In 2017, the Globe’s series on race tracked the MFA attendees on a Saturday in September. Out of about 3,000 patrons, only 4 percent were black.

What happened to the academy students is not an isolated event. The MFA is merely a microcosm of America. It is an institution of affluence and elitism. We cannot deny a historical museum culture of the white and the rich. It’s also a place where some people are working hard to shift the culture forward. Two things can be true at once.

Two years ago, the MFA rolled out a three-year plan to make itself more of a community space.

The museum’s own data showed nearly 80 percent of visitors identified as Caucasian, and 75 percent are over 45.

“We belong to the people,” MFA director Matthew Teitelbaum told the Globe back then. “It’s got to be a place where more people feel they belong, and I want them to feel they belong in relation to objects and ideas shared with others.”

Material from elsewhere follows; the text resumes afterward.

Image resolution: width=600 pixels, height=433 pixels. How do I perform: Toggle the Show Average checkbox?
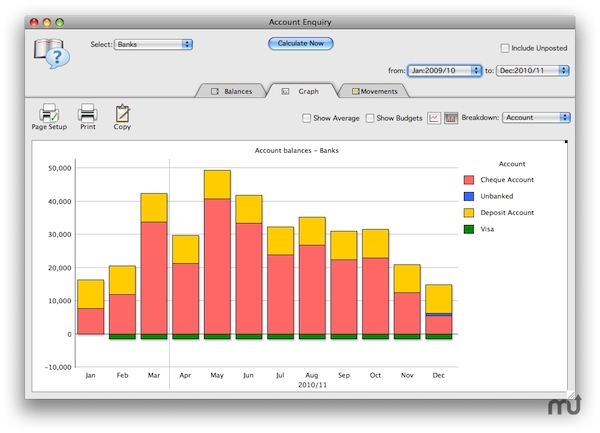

The plan, “MFA 2020,” included creating free memberships, discounted nights, outdoor film series, the outdoor cafe, outreach programs, and MFA Late Nites, a recurring signature event created to cultivate community and craft celebration around art and inclusivity. It all happens after dark, from 8 p.m. to 2 a.m.

#MFABlackAF was an MFA Late Nite event. The museum worked with Young Black Professionals, Collier Connection, and LiteWork Events to bring in Boston’s black millennials.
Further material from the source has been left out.